A spokesperson for the Rail Delivery Group, said: "All train operators are complying with the consultation process as set out in the Ticketing and Settlement Agreement. They include proposals which, across the network as a whole, would see more staff on concourses and ticket halls to help passengers than there are today, helping with a whole range of needs, from buying tickets to journey planning and helping with accessibility needs.

"We encourage anyone who wants to find out more to contact their local train company, or submit their views to independent passenger watchdogs Transport Focus or London Travel Watch."

Tricia Williams, chief operating officer at Northern, said: "Across all business sectors the way people consume, access and purchase products and services has changed. Rail is no different - only 1 in 6 journeys on Northern services are purchased through a ticket office, this compares to almost half of all journeys in 2018. We need to modernise to meet the changing needs of our customers and we are seeking views from the public on these proposals.
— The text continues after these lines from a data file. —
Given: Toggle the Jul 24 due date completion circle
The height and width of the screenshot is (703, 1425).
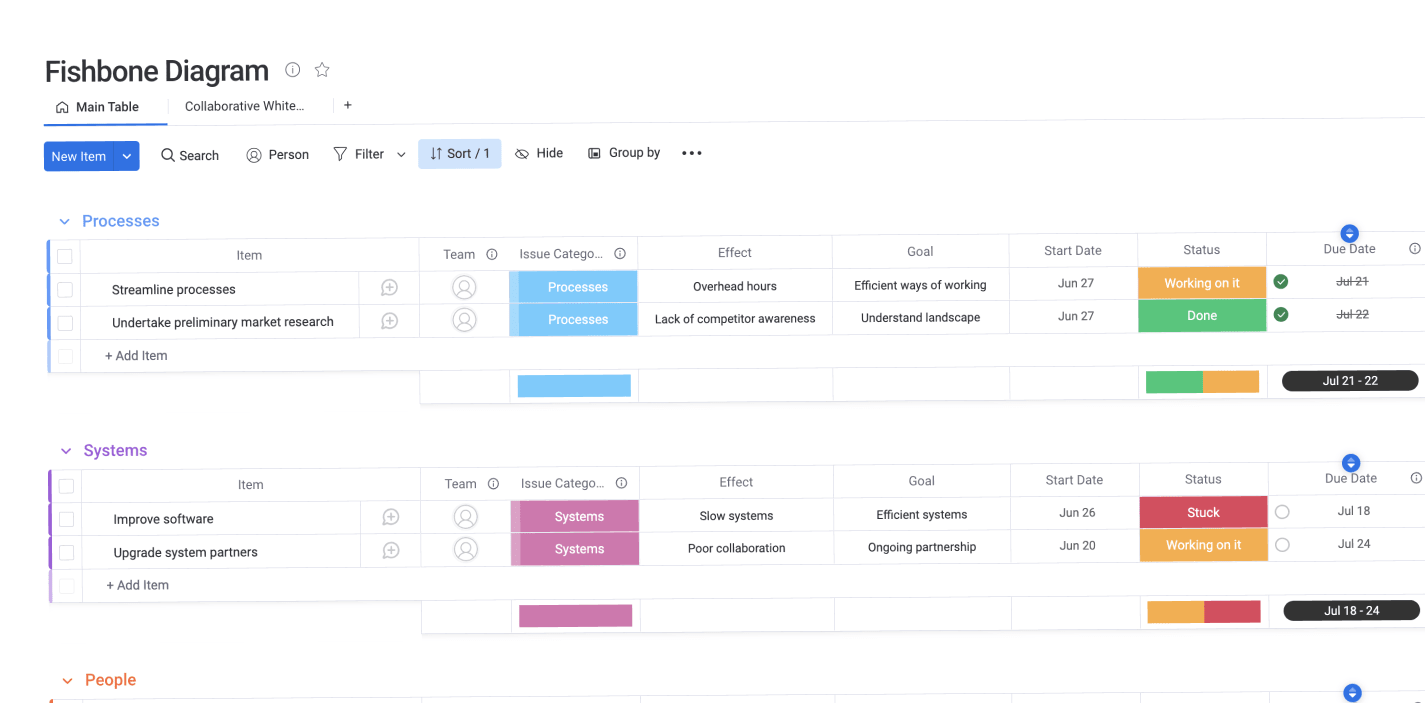Looking at the screenshot, I should [x=1282, y=545].
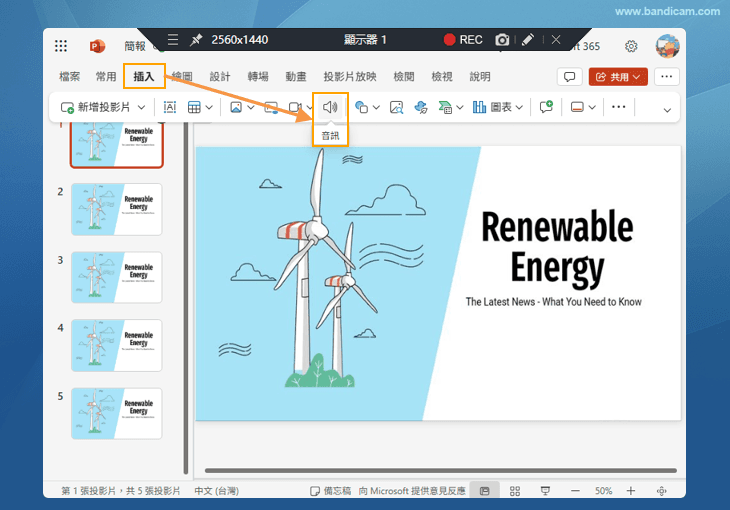Viewport: 730px width, 510px height.
Task: Open the Animations (動畫) tab
Action: pyautogui.click(x=296, y=76)
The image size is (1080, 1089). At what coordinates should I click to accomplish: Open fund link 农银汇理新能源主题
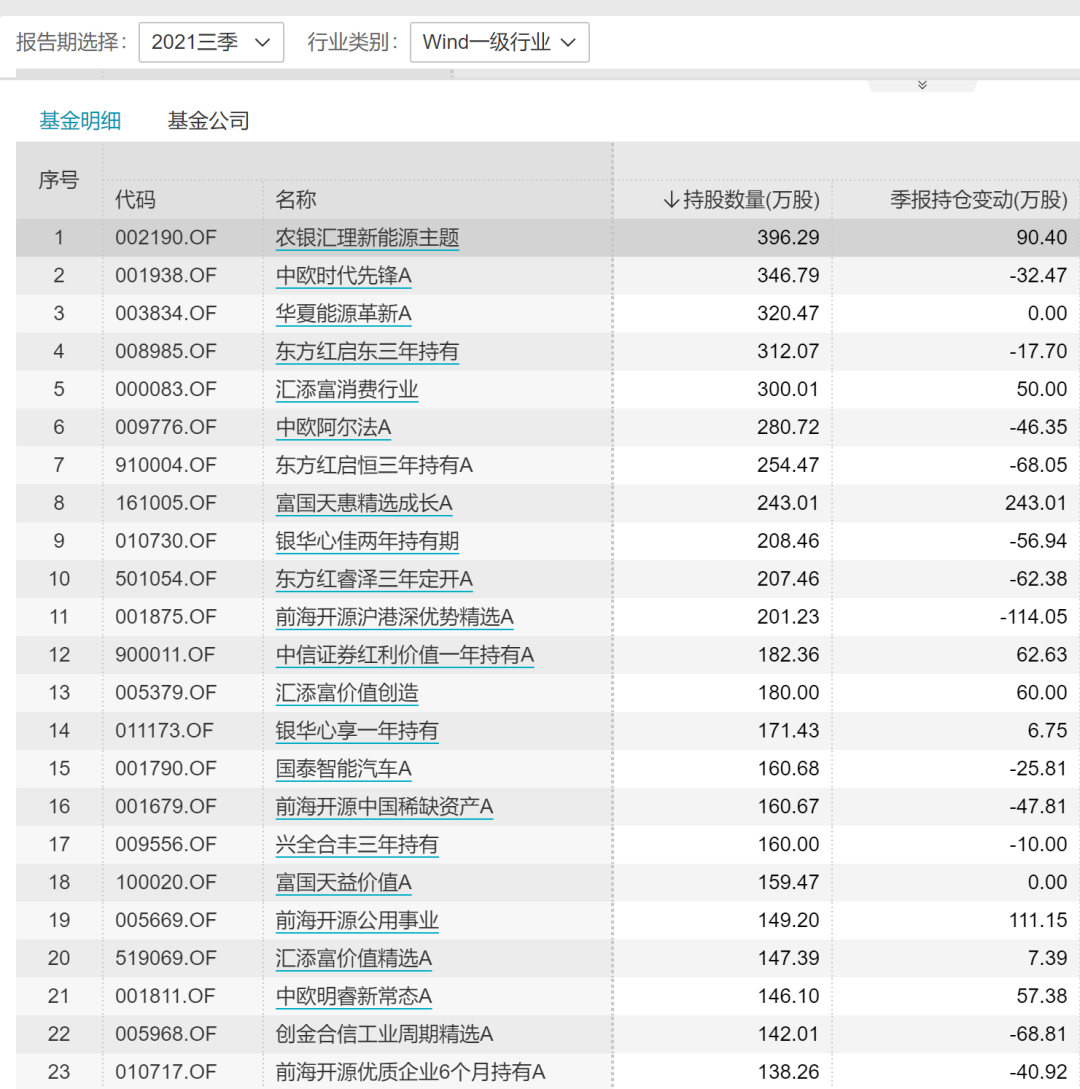(367, 238)
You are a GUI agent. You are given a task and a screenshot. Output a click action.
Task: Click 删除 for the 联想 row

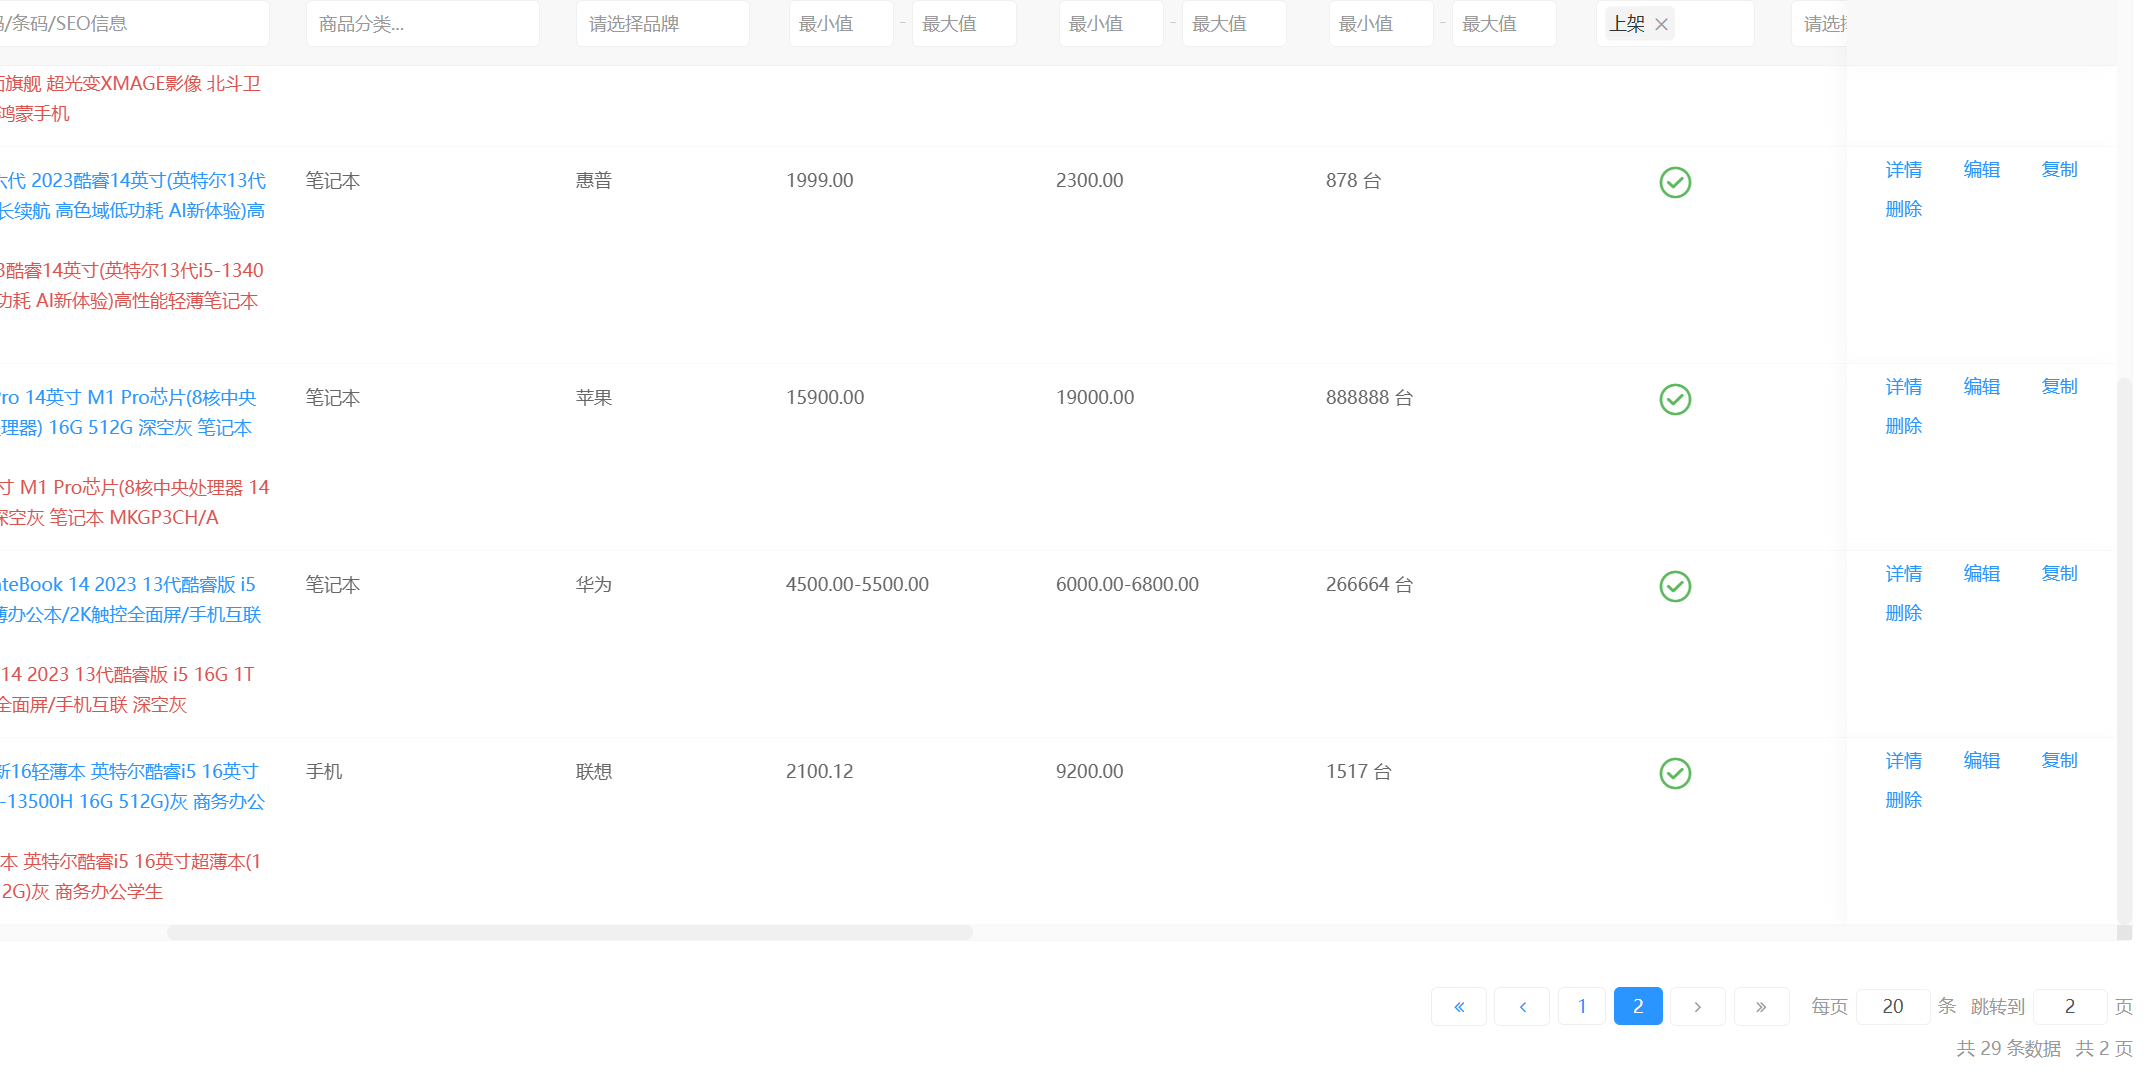click(x=1903, y=800)
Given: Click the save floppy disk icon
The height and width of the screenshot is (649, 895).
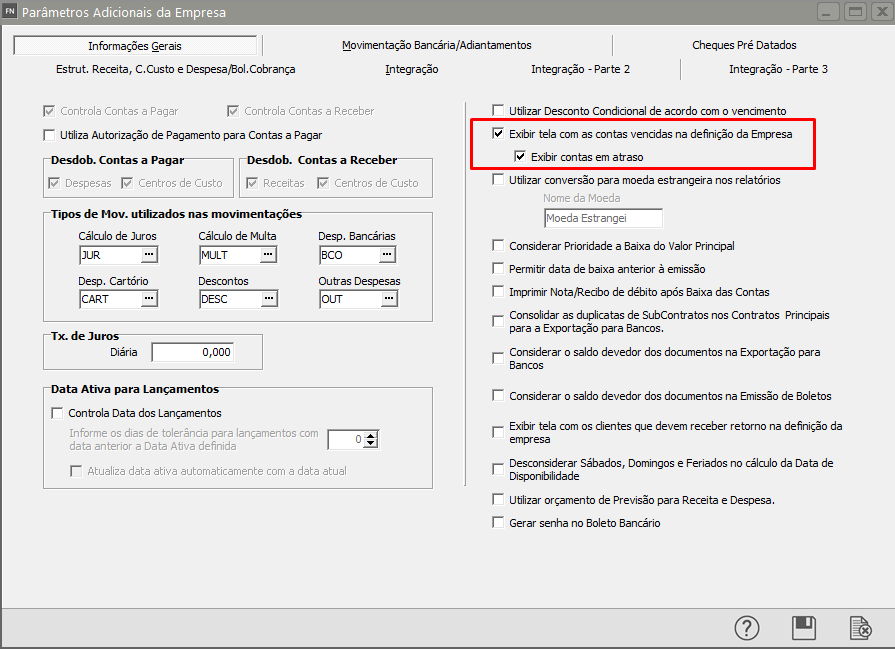Looking at the screenshot, I should pyautogui.click(x=803, y=627).
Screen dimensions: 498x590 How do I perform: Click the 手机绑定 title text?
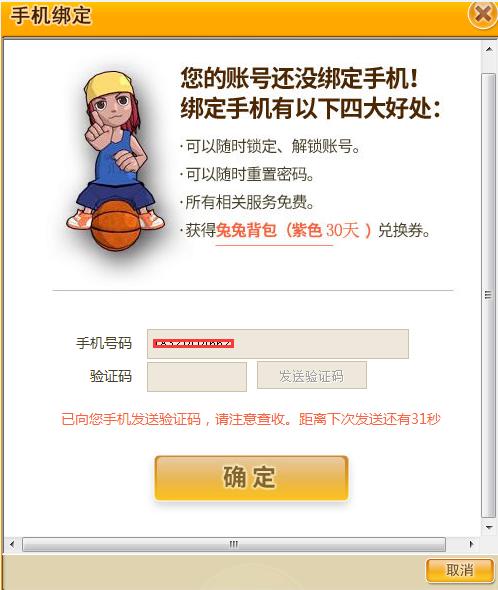pyautogui.click(x=51, y=15)
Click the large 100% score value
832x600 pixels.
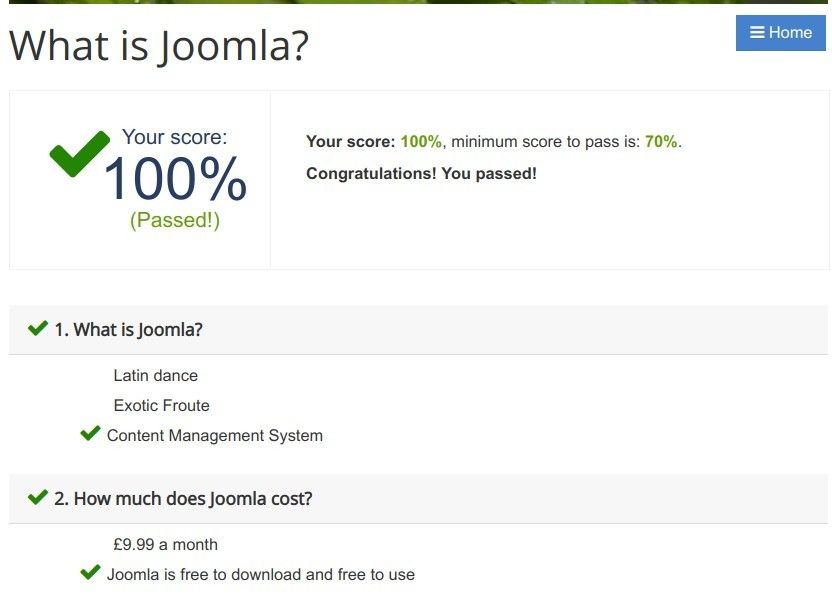175,179
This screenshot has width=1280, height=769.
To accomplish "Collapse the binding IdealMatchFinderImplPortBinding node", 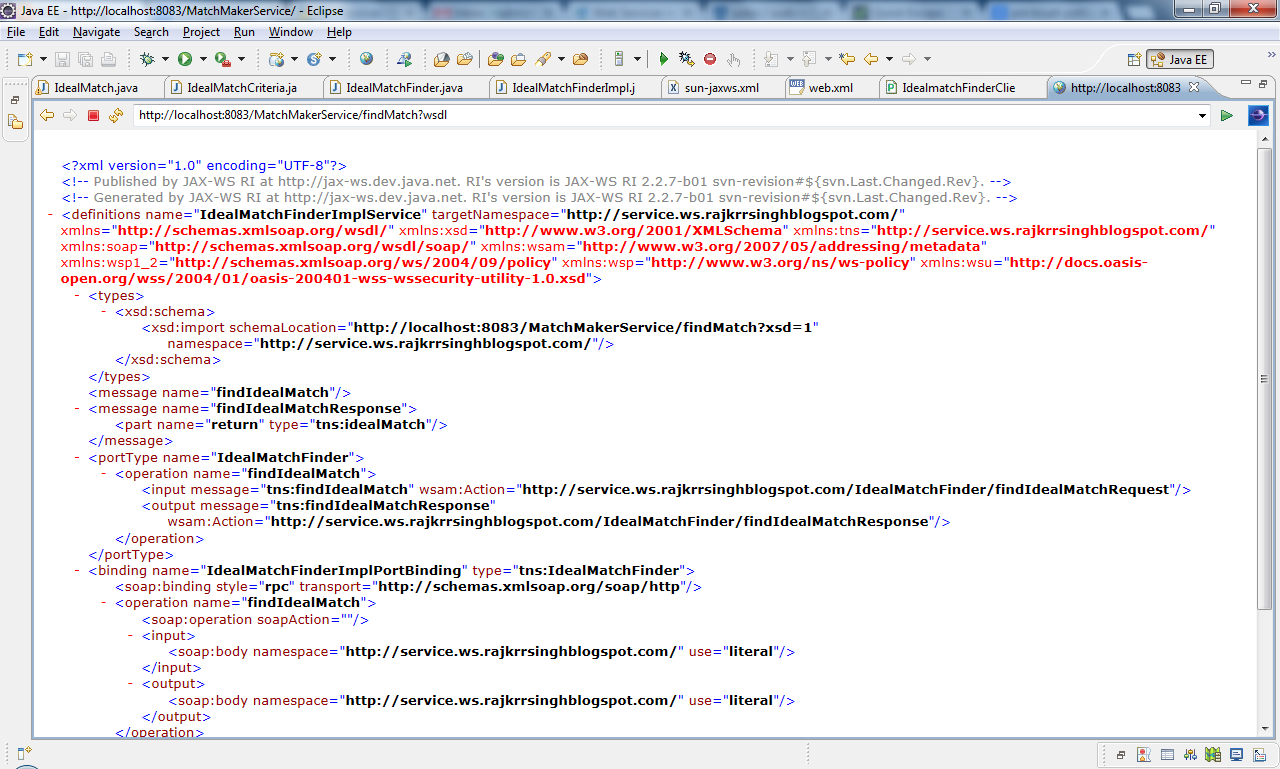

"Along with the rest of the rail industry, Northern is sharing proposals on how we plan to change how we support customers at our stations. These proposals include the creation of a new, more visible customer facing role that will offer a wider range of support across our stations. This new role will mean that the traditional ticket office is no longer required at most staffed Northern stations, except for 18 at hub locations, that will have amended ticket office opening hours.'

Chris Jackson, Interim Managing Director at TransPennine Express, said: "The use of ticket offices at our stations has significantly reduced over the past decade, and we are now consulting on proposed changes that will modernise the way we sell tickets and provide customer service at our staffed stations.

"We want our colleagues  to be more accessible to customers during the hours our stations are staffed. Part of our plans involve ensuring that colleagues have a greater presence at stations, are more visible and can deliver an even better service to all our customers, whether that is in buying tickets, offering travel information or assistance throughout the station."

Chris added: "During the past year, an average of just eight per cent of transactions for journeys at TPE staffed stations were made at our ticket offices. More and more customers have made the shift to digital and our proposals recognise this and are designed to deliver improved customer service outside of the ticket office.

"Our customers will still be able to access the same products and services they do today, either at the station or through other channels, including our website, mobile app or customer contact centre.

"We will also continue to meet all our commitments on providing accessibility assistance for our customers, including those with reduced mobility and people requiring in-person assistance."